The CEO of Vizio did crow in 2019 about how they're leading the industry in letting people turn off data collection (conveniently forgetting to mention this is largely due to a 2017 FTC lawsuit) and it does seem that most other manufacturers follow suit, but in lieu of me wanking for two paragraphs about virtue signalling through purchases and late-stage capitalism I'll just say I want there to be no confusion that I may in any form support the concept of smart TVs.
Finding a TV
I knew when I set out that dumb TVs would be massively outnumbered by smart ones, but I figured every major manufacturer would have one dumb TV in their lineup. After coming up empty-handed searching all the premium and budget manufacturers, I knew my work was going to be cut out for me. I started by searching Twitter for people talking about their dumb TVs so I could find brands to look into, which really only brought up Sceptre; searching the web for dumb TV reviews was just as sparse, with review lists composed almost entirely of Sceptre TVs or mainstream-brand TVs that were too old or small for me.
With not much in terms of alternatives I took a look at Sceptre TVs and while they seemed to have decent specs the lack of in-depth third-party reviews was slightly concerning. I don't remember how I found them, but I also looked at Supersonic TVs which seemed to have slightly better stats but the inability to find detailed spec sheets and the lack of third-party reviews meant buying one would be flying even more blindly in terms of real-world quality. I thought I'd managed to find a hidden gem with a business-focused Samsung TV, but the small number of HDMI ports, reduced bit depth and built-in WiFi/Bluetooth convinced me to keep searching. I found a company called Proscan who could not fit the mold of "generic electronics rebadger" more completely if they tried.

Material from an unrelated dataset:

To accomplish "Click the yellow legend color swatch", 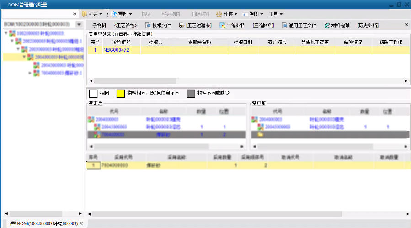I will tap(121, 93).
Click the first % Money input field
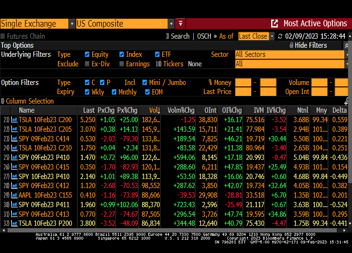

By now it was getting close to Christmas so I figured I should stop looking for more brands and pick from the ones I found, at which point I discovered the biggest flaw in my plan - since these weren't mainstream manufacturers thery didn't have much production volume or distribution, so I couldn't find the sets I wanted to buy. I checked the official sites for approved retailers, then Amazon, then eBay, to no success. By the end I had to disregard most of the features I was looking for to find a TV in stock somewhere, ultimately settling for a Best Buy house brand TV that should hopefully last for a while.
After all this, I wonder if worth all the hassle to buy a worse-quality, more expensive product because of my principles - which I guess is the point of principles? If they're not a pain in your ass that makes you tilt at windmills then they're not really something you believe in? I don't know, I just wish Vizio would let me pay more for a TV that didn't spy on me.